- _Given records_
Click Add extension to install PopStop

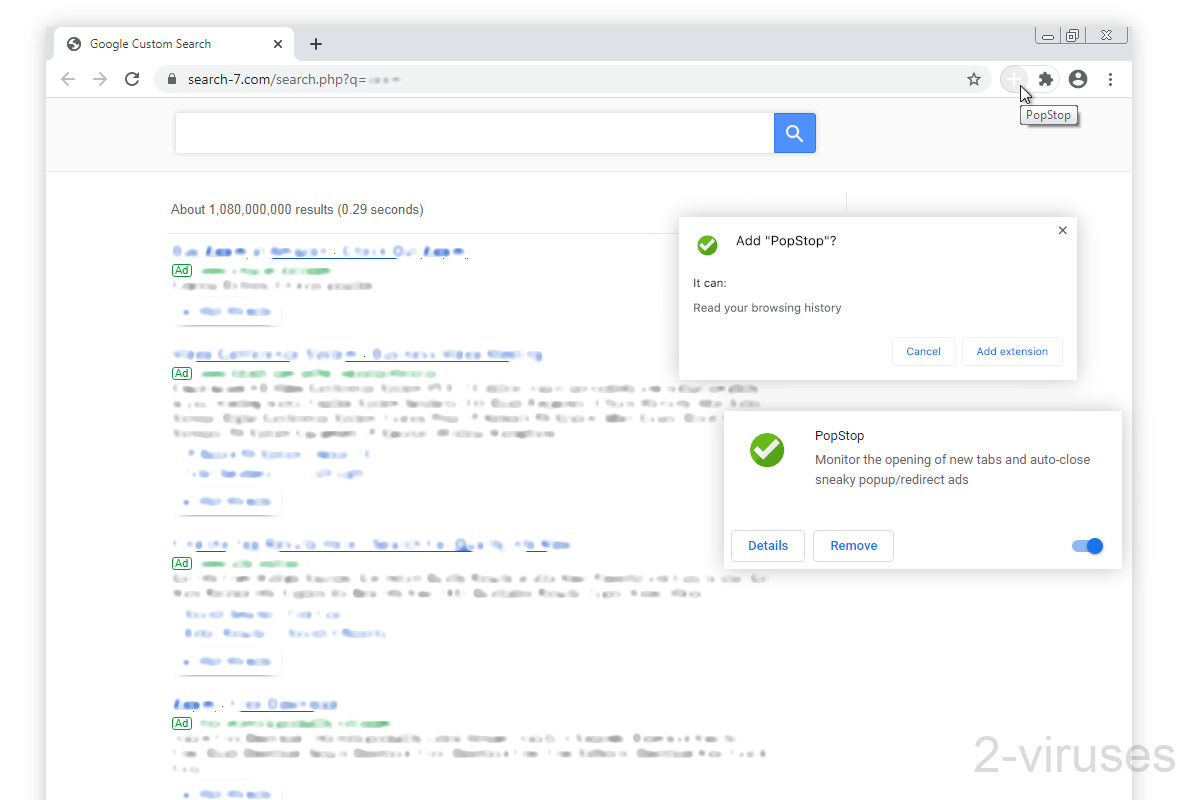[x=1012, y=351]
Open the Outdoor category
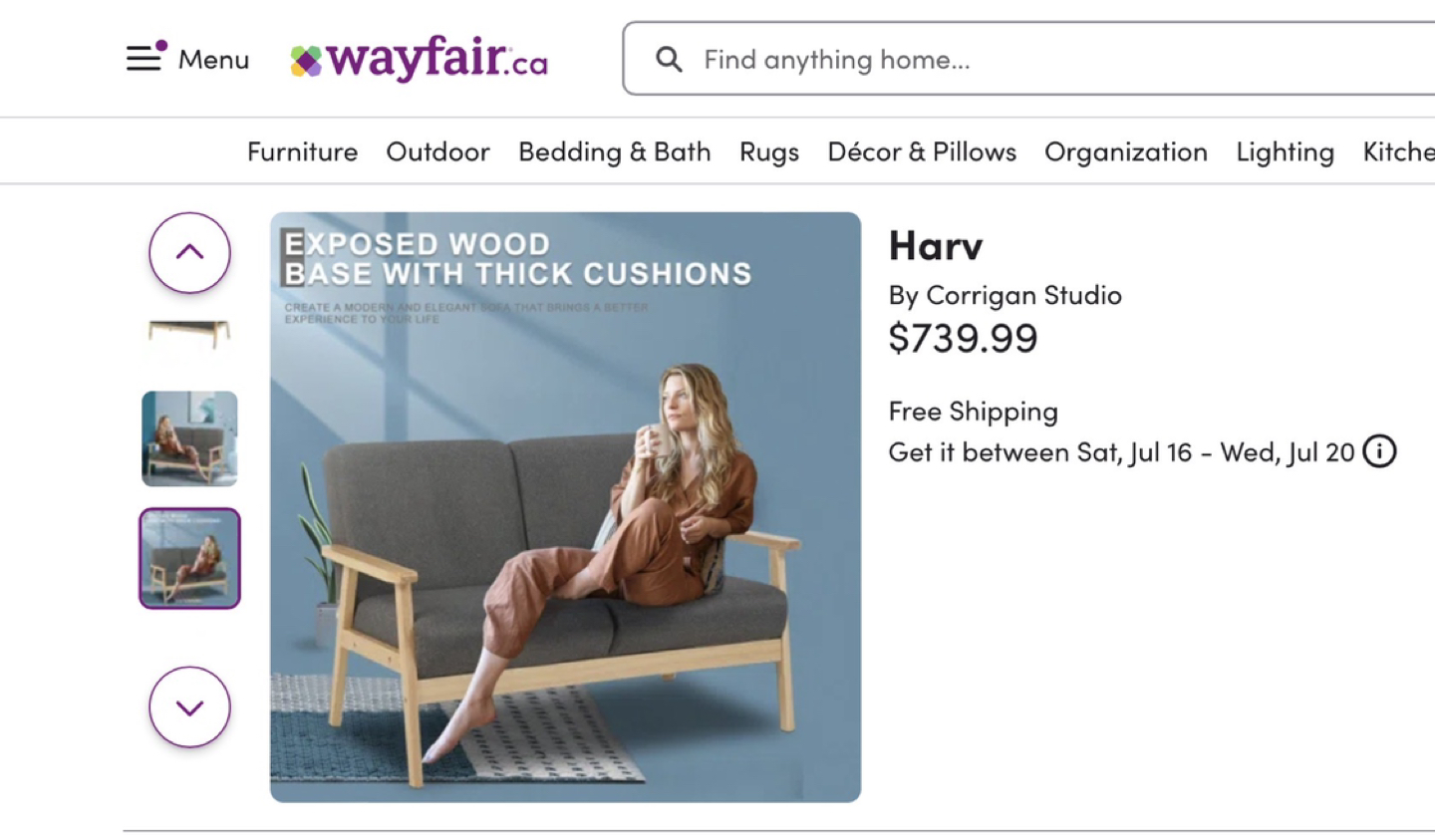1435x840 pixels. tap(437, 151)
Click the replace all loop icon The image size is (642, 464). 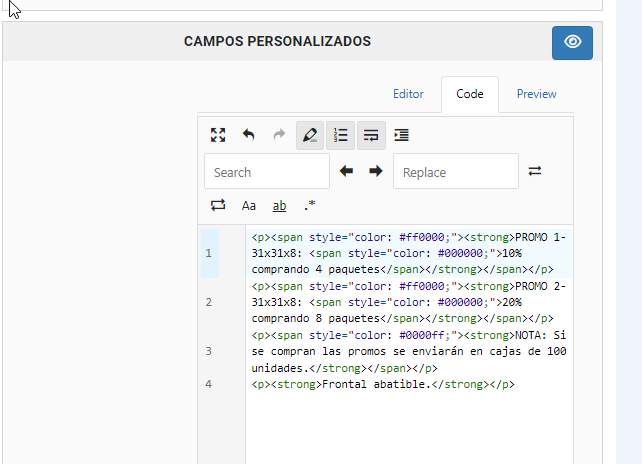(x=218, y=205)
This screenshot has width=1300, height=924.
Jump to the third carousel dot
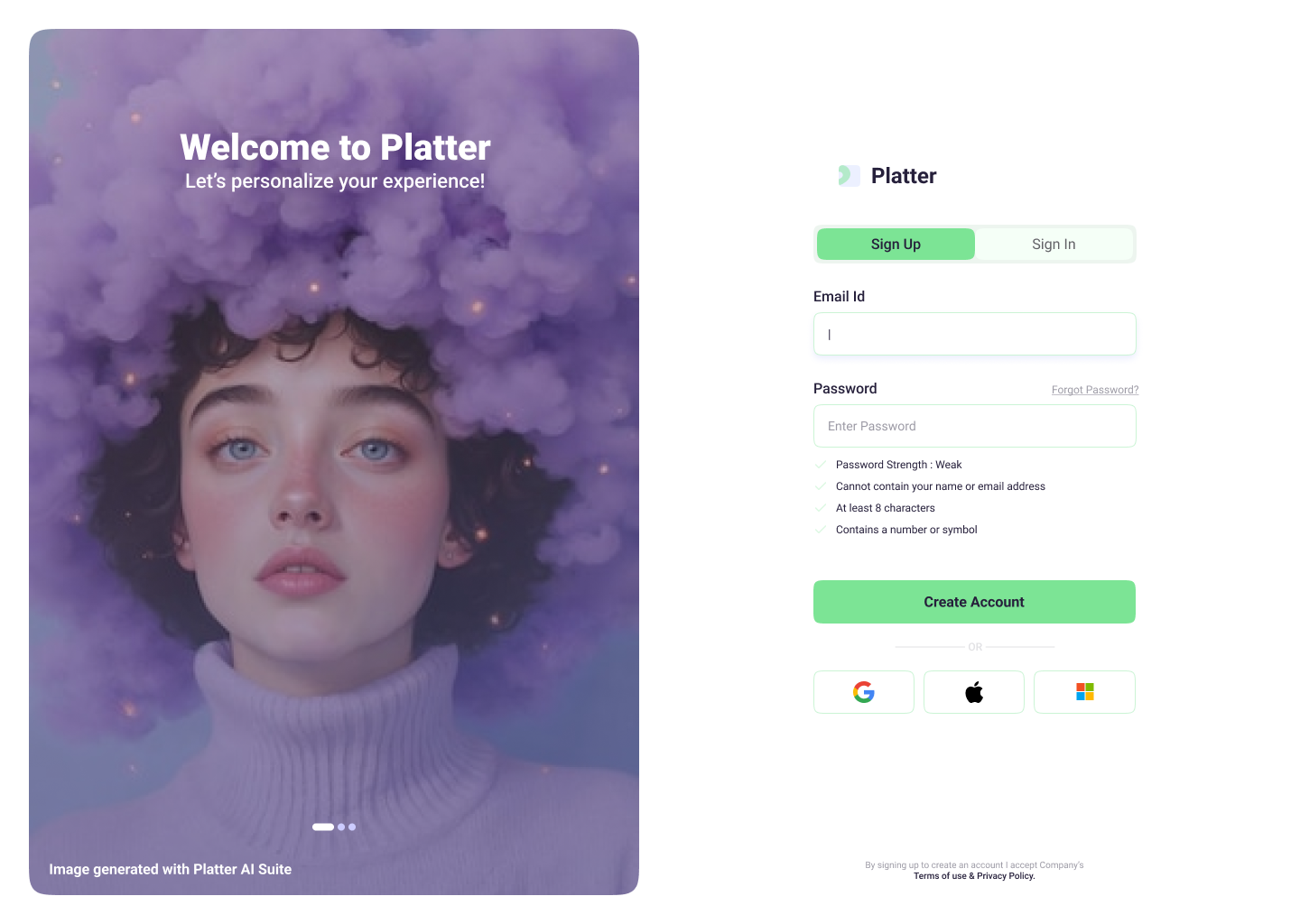[352, 827]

- _Task details_
Reproduce exactly and only the lines from the "This screenshot has width=1300, height=924." line to the last line of the records above. Do not carry over any pictures.

- _Written solution_
This screenshot has width=1300, height=924.
Jump to the third carousel dot
[352, 827]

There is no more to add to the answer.